SimCLR pre-training is performed on unlabeled dermatology/chest X-ray samples both with and without initialization from pre-trained ImageNet self-supervised weights.
Augmentations
- Dermatology - same augmentation as SimCLR.
- Chest Xray
  - Unlike the original set of proposed augmentation in SimCLR, they do not use the Gaussian blur, because they deduce that it makes it impossible to distinguish local texture variations and other areas of interest thereby changing the underlying disease interpretation the X-ray image.
  - Augmentations that lead to the best performance on the validation set for this task are random cropping, random color jittering (strength = 0.5), rotation (upto 45 degrees) and horizontal flipping.
- Finetuning
  - For data augmentation during fine-tuning, they used random color augmentation, crops with resize, blurring, rotation, and flips for the images in both tasks.

Evaluation

The primary metrics for the dermatology task are top-1 accuracy and Area Under the Curve (AUC)
For the chest X-ray task, given the multi-label setup, they report mean AUC averaged between the predictions for the five target pathologies.
They investigate three possible scenarios for self-supervised pretraining in the medical context:
- (1) using ImageNet dataset only
- (2) using the task specific unlabeled medical dataset (i.e.
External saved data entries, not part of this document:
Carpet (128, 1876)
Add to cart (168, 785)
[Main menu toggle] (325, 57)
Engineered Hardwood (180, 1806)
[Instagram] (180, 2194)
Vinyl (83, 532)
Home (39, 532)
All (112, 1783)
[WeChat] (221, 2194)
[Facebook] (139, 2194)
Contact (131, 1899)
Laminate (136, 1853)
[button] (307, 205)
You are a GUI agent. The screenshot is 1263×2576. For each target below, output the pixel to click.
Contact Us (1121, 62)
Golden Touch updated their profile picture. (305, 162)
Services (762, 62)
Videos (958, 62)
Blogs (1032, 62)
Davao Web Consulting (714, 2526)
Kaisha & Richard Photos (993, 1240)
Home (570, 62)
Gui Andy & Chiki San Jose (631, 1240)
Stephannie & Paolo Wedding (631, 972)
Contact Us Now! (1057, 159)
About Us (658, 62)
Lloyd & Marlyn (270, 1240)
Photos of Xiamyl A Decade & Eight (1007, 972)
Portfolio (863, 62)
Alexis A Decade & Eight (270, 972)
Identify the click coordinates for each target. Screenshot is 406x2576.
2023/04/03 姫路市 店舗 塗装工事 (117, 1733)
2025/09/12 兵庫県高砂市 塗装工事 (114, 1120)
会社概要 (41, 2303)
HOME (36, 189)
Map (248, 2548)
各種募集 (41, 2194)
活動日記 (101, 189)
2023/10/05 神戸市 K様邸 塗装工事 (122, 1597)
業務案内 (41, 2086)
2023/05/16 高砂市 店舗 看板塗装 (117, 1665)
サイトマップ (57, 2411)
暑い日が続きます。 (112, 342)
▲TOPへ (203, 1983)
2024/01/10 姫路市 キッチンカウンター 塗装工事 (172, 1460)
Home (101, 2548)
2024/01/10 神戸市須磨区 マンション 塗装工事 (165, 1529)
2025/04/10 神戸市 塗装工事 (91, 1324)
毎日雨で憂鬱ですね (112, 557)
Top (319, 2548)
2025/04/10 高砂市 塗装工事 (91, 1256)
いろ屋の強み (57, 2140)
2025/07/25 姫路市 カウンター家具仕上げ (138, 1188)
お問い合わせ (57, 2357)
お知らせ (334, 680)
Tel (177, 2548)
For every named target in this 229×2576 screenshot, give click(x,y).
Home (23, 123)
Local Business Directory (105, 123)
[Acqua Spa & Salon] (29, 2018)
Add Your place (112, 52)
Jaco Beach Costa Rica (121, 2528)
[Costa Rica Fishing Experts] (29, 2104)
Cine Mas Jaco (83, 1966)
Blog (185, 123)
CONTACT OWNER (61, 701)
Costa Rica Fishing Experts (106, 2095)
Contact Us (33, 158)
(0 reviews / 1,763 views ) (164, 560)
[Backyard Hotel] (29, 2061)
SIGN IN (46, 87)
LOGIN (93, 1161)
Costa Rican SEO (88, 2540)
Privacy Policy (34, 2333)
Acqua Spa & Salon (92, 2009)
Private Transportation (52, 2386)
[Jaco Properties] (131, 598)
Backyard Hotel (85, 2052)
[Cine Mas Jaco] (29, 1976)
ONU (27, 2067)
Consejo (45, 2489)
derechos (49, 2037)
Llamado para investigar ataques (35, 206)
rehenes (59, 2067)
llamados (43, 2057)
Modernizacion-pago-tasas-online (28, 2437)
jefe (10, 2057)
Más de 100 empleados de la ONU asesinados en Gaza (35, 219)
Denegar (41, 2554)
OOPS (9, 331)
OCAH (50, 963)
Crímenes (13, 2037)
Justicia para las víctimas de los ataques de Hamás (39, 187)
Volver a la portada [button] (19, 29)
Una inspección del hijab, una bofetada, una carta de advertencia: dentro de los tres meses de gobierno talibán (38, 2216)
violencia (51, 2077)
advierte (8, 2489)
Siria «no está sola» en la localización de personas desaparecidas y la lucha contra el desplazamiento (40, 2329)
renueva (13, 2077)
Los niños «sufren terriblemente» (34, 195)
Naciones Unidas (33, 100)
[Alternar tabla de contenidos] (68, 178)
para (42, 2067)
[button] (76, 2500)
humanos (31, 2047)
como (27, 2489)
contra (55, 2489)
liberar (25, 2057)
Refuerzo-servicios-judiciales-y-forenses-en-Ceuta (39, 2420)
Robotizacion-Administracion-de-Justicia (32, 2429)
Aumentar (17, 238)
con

Derm and CheXpert)
- (3) initializing the pretraining from ImageNet self-supervised model but using task specific unlabeled dataset for pretraining, indicated as ImageNet→CheXpert and ImageNet→CheXpert
Testing on OOD data
- They use the model post pretraining and end-to-end fine-tuning (i.e. CheXpert and Derm) to make predictions on an additional shifted dataset without any further fine-tuning (zero-shot transfer learning). Dexternal-Derm and DNIH are used as target shifted datasets.

Observations

They note that when only using ImageNet for self-supervised pretraining, the model performs worse in this setting compared to using in-domain data for pretraining.
They show that self-supervised models are robust and generalize better than baselines, when subjected to shifted test sets, without fine-tuning.
Testing label efficiency of Self-supervised learning
- They fine-tune models on different fractions of labeled training data and also conduct baseline finetuning experiments with supervised ImageNet pretrained models. They use label fractions ranging from 10% to 90% for both Derm and CheXpert training datasets.
MICLe yields proportionally larger gains when fine-tuning with fewer labeled examples. MICLe is able to match baselines using only 20% of the training data for ResNet-50 (4×) and 30% of the training data for ResNet-152 (2×).